I needed weight for my Massey-Harris 50 when plowing with a 2-16 Massey plow. On my tractor, there are no bolt holes in the wheel centers to mount weights...in fact, the manual suggests adding fluid if extra weight is needed. Previous owner used calcium chloride, which eventually rusted out the rims. After replacing the rims and tires, I installed beet juice. On my 13.6-28 tires, this adds about 450# to each wheel. Best of all, beet juice does not rust and will not freeze. Really does the job.
 
Don't know the cost of calcium chloride, but I paid $310 to have beet juice pumped in both rear tires. Stuff looked like molasses, but will not freeze or damage your rims like calcium chloride. Sooner or later calcium chloride will leak and ruin your rims. Not if, but when. If you're far enough south, where freezing is never an issue, I have heard that some just fill with water.
 
Regarding traction, weight is weight.

Because I change my own tires I never fill tires.

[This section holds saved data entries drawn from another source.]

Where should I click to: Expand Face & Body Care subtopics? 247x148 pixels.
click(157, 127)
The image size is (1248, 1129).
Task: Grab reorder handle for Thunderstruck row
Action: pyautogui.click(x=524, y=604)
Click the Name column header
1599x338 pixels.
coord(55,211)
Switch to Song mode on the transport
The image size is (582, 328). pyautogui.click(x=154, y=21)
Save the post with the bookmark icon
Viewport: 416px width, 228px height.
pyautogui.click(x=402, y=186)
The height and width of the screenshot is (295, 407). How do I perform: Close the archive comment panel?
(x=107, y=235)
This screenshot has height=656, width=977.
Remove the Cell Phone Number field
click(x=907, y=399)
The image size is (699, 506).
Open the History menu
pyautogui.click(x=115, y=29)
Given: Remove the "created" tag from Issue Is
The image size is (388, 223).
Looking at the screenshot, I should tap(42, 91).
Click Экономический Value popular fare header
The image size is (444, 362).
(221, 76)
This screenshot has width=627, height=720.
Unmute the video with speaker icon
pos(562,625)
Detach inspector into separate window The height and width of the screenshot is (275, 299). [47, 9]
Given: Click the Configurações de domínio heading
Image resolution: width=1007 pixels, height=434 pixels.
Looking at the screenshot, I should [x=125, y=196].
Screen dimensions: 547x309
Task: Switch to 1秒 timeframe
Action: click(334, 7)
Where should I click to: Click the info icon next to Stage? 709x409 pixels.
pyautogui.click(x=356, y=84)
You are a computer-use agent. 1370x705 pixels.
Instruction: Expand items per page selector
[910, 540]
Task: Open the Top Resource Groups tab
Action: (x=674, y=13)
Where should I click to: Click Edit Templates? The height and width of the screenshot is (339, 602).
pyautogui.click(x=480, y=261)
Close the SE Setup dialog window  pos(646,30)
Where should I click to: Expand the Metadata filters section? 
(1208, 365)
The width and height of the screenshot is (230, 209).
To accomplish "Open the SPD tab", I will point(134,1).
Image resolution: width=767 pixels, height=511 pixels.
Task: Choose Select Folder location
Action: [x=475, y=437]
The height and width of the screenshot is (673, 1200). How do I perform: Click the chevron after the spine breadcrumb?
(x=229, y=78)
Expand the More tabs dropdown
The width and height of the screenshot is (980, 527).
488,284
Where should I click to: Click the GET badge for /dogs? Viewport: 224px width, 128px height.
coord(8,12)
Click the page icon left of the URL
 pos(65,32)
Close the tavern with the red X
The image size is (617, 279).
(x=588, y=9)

I have weights for just about all of them and much prefer weights to liquid.

Dean
 
Rim Gard (beet juice) is considerably more expensive that CACl, over $3.00/gal + installation when I last checked.

Dean
 
I learn something new everyday. Never heard of beet juice. @3 bucks a gallon ill use my wheel weights. I'm going to try it without weights and see how it pulls.
Thanks for the replies.
 
You should be fine with weights. I run washer fluid and weights on loader tractor, weights on all others.
 
Iron weights will allow the tire to better follow contours of the ground, and leave a more even footprint (more noticeable with radials). The fluid inside of a tire is non-compressible, and doesn't let the tire flex as much as it can with just air in the tires. For an example just look at any new tractors (Big 4x4 or FWA tractors) sitting in dealer lots- "most" have a ton of iron weights on them, and radial tires that look half flat, but that's just the way theyre designed to have best traction. But, that being said I still have fluid in my old fergies since fluid is cheaper by far :)
 
You're right about the price. $310 bought 86 gallons for 900# of weight. Figures out to be $3.60 per gallon. I agree with the cast iron weight preference, but my old tractor has no provision for weights.